[Opening DOCUMENT PASSAGE section]
I can’t say my own name without stuttering. It’s perhaps the most common and cruelest joke played on the nearly 300,000 Texans—about 1 percent of the population—who live with this speech impediment, in which blocked speech patterns prevent fluid vocalization. Imagine being the new kid in class, being asked to stand up, share your name and a bit of personal information, and then enduring the mocking laughter that follows. That was a frequent (and miserable) experience for me when I was a student.

To me, stuttering feels like a dragon’s claw slowly squeezing my throat and chest. My ribs ripple under the pressure. My lungs squeeze against one another. The scales covering the monster’s skin pinch the skin of my neck and chin. I feel anxious just thinking about it.

Last week, however, I felt something else: pride. As the Austin American-Statesman reported, the University of Texas has received a $20 million grant to create the world’s largest center for stuttering research and education. Unlike most treatment centers, which focus on trying to “fix” someone’s stutter, the approach pioneered by UT professor Courtney Byrd emphasizes quality of life, confidence, and self-compassion. The photo accompanying the story shows a group of elementary school kids lined up at a microphone, waiting for their turns to speak, as part of a summer camp run by the university. As I looked at the image, I felt proud of those brave kids, and more than a little nervous on their behalf. It takes guts to stand up in front of a crowd, however small, and speak with a stutter.
[Closing DOCUMENT PASSAGE section]
[Opening RECORD SET section]
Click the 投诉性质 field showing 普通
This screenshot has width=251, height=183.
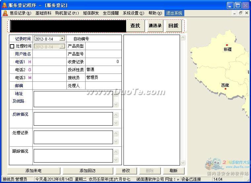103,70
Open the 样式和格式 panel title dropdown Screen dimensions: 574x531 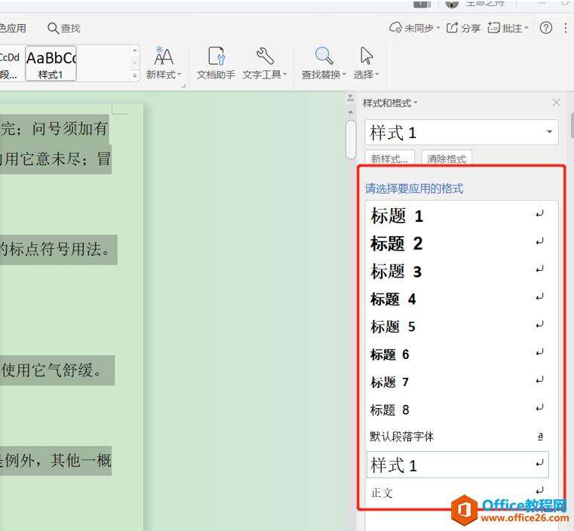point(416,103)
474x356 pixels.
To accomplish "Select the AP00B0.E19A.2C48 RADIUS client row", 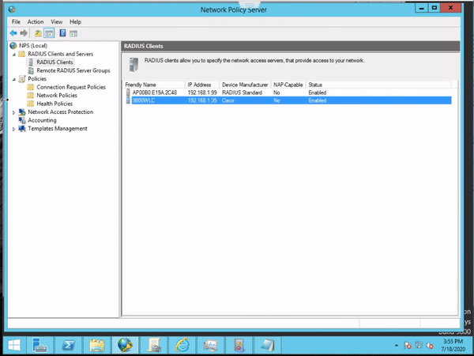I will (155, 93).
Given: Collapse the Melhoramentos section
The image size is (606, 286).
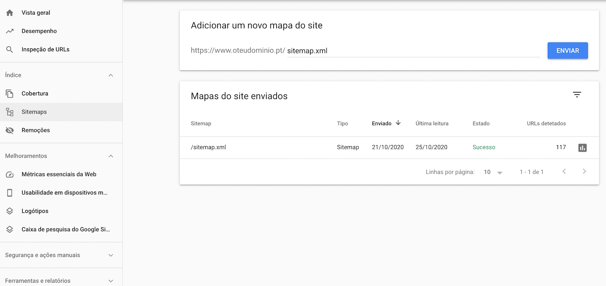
[Closing RECORD SET section]
Write the next part of the essay on stuttering, starting after its last sentence.

→ **ANSWER FOR THIS EXERCISE**:
The author as a young child.Courtesy of José R. Ralat

After being overlooked and underfunded for years, stuttering is having a moment. In addition to the UT grant—which comes from Home Depot cofounder Arthur Blank, a stutterer—Joe Biden’s presidential campaign has brought new attention to the topic. Biden has called his stutter the “best thing that ever happened to me,” telling an Atlantic reporter, “Stuttering gave me an insight I don’t think I ever would have had into other people’s pain.” This summer, Brayden Harrington, a thirteen-year-old who stutters, gave a star speech at the Democratic National Convention. There’s a recent documentary, My Beautiful Stutter—Houston Astros outfielder George Springer, who has a stutter, is a coproducer—and a slew of new reporting on the subject, such as the New York Times’s recent piece on how remote learning can be harder for kids who stutter.

A common myth holds that people stutter because they are anxious or shy. It’s the other way around—stuttering can make an otherwise confident and outgoing person feel nervous about speaking. Stuttering is a neurological, genetically influenced condition, and for reasons that researchers don’t yet understand, it’s four times more prevalent in men than women.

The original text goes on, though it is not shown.